**Aim of the exercise**
Among the records, which lines include "Click"? List them.

○ ○ ○ ○

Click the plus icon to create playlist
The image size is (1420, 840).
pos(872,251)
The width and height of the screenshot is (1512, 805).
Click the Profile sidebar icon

○ ○ ○ ○

**Answer below**
Click the plus icon to create playlist
Click the Profile sidebar icon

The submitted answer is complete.